While low BMD is one major measurable determinant of the risk of osteoporotic fractures, risk factors for hip fractures other than low BMD include those that affect the odds of trauma (e.g., fall) occurring, including neuromuscular impairment, cognitive impairment, physical inactivity, and use of sedative medications [30]. Previous studies have shown that tea and tea-extract flavonoids could improve self-reported alertness, are associated with a lower risk of cognitive impairment [31], and help maintain skeletal muscle health [32]. Consequently, they could decrease fall-related fragility hip fractures.

The key strength of this study was its population-based design with long-term follow-up. In addition, our study at baseline recruited members of two groups — males and the middle-aged — that are relatively under-studied in the context of osteoporosis and hip fracture. Nevertheless, this observational study design is not able to establish a causal relationship. Moreover, there are several limitations of this study that should be acknowledged. First, the eating habits questionnaire used in KCIS recorded the frequency of tea consumption self-reported by screening participants without measuring the accurate dose of tea intake. In addition, detailed information about vitamin D and calcium intake is not available in the database. These factors were not included in the analysis. Thus, it is possible that residual confounding of the association between tea consumption and osteoporosis may have been present. Moreover, the benefit of tea consumption on bone health could be confounded by other nutritional factors, lifestyle factors, or substitute beverages such as coffee. Nevertheless, it has been suggested that caffeine generally plays a minor role in bone health [33].

Second, the diagnoses of osteoporosis, hip fractures, and medical comorbidities were determined using the ICD codes from the NHIRD, which could raise concerns about their accuracy.

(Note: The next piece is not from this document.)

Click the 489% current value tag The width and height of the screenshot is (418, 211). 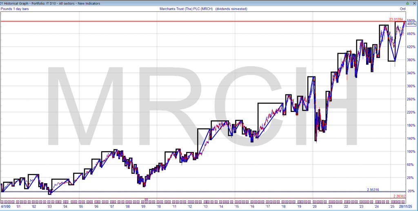[411, 24]
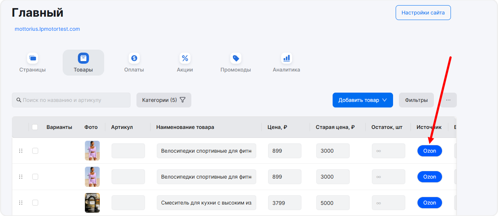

However, the NHI Bureau’s audit committees randomly sample its claim data and regularly review medical records to verify diagnostic accuracy, as well as the quality of care. Consequently, the NHIRD is a well-established research database, and the validity of its data has been demonstrated by independent studies [34]. However, since the DXA scanners used in the clinics of the NHI system were not all the same model, and the DXA scanners were not cross-validated, there may be measurement errors of BMD.

Third, because of an insufficient number of hip fracture events, subgroup analysis of the association between tea consumption of hip fracture was not performed. Further research on the impact of tea consumption on the risk of hip fracture stratified by age and sex is suggested. Fourth, the ethnicity of the participants was Taiwanese, and the results of this study may not be generalized to other ethnic groups.

In conclusion, the present population-based longitudinal follow-up study has shown that tea consumption was associated with a reduced risk of osteoporosis. Moreover, people with high tea consumption were at a lower risk of hip fracture. However, further studies are needed to investigate the mechanisms that underlie these findings.